Nate has since turned this into part of an article, arguing:
The easiest way to judge the Democrats’ newfound Electoral College advantage is by comparing individual states to the popular vote. Last November, Obama won states worth 285 electoral votes by a larger margin than the country as a whole, suggesting that Obama would have had the advantage if the popular vote were tied. But the current system appears even more troubling for Republicans when you consider the wide gap between the “tipping point” state and the national popular vote. Obama’s 270th electoral vote came from Colorado, which voted for the president by nearly 5.4 points—almost 1.8 points more than his popular vote victory. Simply put, the GOP is probably better off trying to win the national popular vote the state contests in Pennsylvania or Colorado, since the national popular vote was much closer in 2012 than the vote in those tipping point states. Obama enjoyed a similar Electoral College advantage in 2008. 
Here the wording is slightly different - the term is Electoral College "advantage" rather than Electoral College "bias," but the argument is essentially the same - currently the electoral geographic landscape is such that the Democrats benefit disproportionately - a shift to a popular vote system would help the Republicans.

The argument is interesting (and could in fact be true), but the evidence presented doesn't really say anything. The big problem is that it ignores probability. You can't make a credible argument about the "nature" of an election cycle just by comparing election results data points without a discussion of uncertainty in the data. The results of an election are not the election itself - they are data. The data are what we use to make inferences about certain aspects of one election (or many elections). This distinction is essential. We don't observe whether the Democrats have an Electoral College advantage in 2012 or whether Colorado was more favorable to the Democrats than Virginia or Ohio. We can't observe these things because all we have are the output - the results.

Studying elections is like standing outside an automotive plant and watching cars roll off the assembly line.  We never get to see how the car is put together; we only see the final product.

If we knew exactly what went into the final vote tally - that is, if we were the plant managers and not just passive observers - then we wouldn't need statistics. But reality is complicated and we're not omniscient. This is what makes statistical inference so valuable - it lets us quantify our uncertainty about complex processes.

Just for curiosity, I decided to grab the 2012 election data to take a closer look at Nate's argument. I estimated the number of electoral votes that each candidate would receive for a given share of the two-party popular vote. I altered the state-level vote shares assuming a uniform swing - each state was shifted by the difference between the "true" and "hypothesized" popular vote - and computed the corresponding "electoral vote" that the candidate would receive. For time/simplicity, I ignored the Maine/Nebraska allocation rules (including them doesn't affect the conclusions).

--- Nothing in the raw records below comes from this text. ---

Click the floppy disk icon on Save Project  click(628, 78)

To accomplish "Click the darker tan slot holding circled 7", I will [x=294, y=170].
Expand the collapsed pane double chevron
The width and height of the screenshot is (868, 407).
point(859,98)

To clarify, I measure the Democratic candidate's share of the two-party vote as opposed to share of the total vote. That is, %Dem/(%Dem + %Rep). This measure is common in the political science literature on elections and allows us to make better comparisons by accounting for uneven variations in the third-party vote. 

Here's what the 2012 election looks like for President Obama. The dotted vertical line represents the observed vote total, the blue line marks the "tie" point and the horizontal red line represents 270 electoral votes.

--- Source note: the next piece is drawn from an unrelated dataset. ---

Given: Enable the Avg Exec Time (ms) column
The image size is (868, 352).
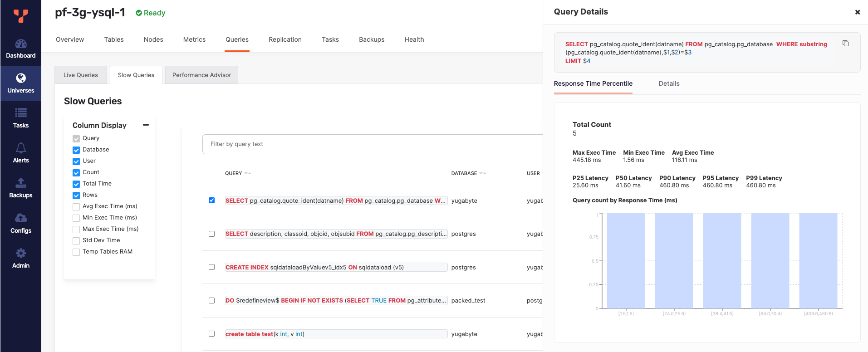Looking at the screenshot, I should point(76,207).
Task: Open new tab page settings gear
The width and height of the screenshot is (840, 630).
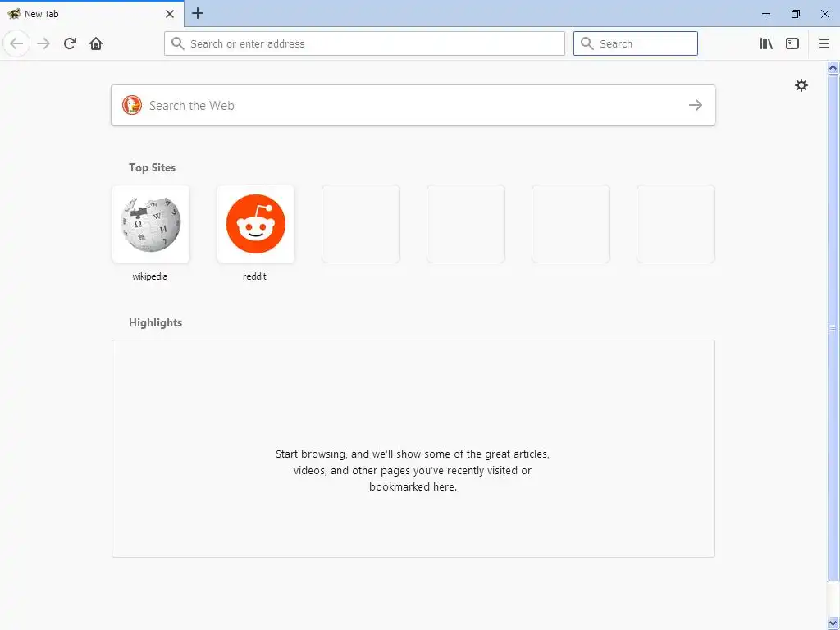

This is consistent with Nate's argument. There is a space of potential popular vote outcomes where Obama loses the two-party vote but still wins the Electoral College - the "272" firewall.

How about 2008?

Same thing - about a 1 percentage point loss of the popular vote would have still mean an Electoral College victory for Barack Obama - again Colorado is key here. Indeed, the advantage appears to be even larger here than in 2012.

2004?

Here the advantage is less perceptible - barely a fifth of a percentage point. Compared to 2008 and 2012, this would suggest a "trend" towards greater pro-Democratic bias in the Electoral College

2000?


Bush obviously has the advantage here (and as we know, he lost the popular vote)

How about jumping to 1992?


Again the elder Bush has a slight advantage.

I could keep going. One could infer a story of a growing democratic advantage in the Electoral College from these five data points - it's there in the most recent two cycles and it wasn't there before. But in the end, these graphs are not at all meaningful.

The problem with what I've done above is that it's at best a convoluted summary of the data - the implied inferences about "advantage" are absurd absent a discussion of probability. Consider the assumptions behind the argument. It implicitly assumes that if we re-ran the 2012 election from the beginning, we would get the exact same results. It follows that if we re-ran the election and posited that Pres. Obama received only 50% or 49% of the two-party vote, then the results in each state would shift exactly by 1-2%.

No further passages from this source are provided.